**Exercise material**
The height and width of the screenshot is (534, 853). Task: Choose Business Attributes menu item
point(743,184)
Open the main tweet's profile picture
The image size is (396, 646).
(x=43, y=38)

**Task requirements**
Your answer must consist of every line above, reproduced exactly.

**Result of this task**
The height and width of the screenshot is (534, 853). Task: Choose Business Attributes menu item
point(743,184)
Open the main tweet's profile picture
The image size is (396, 646).
(x=43, y=38)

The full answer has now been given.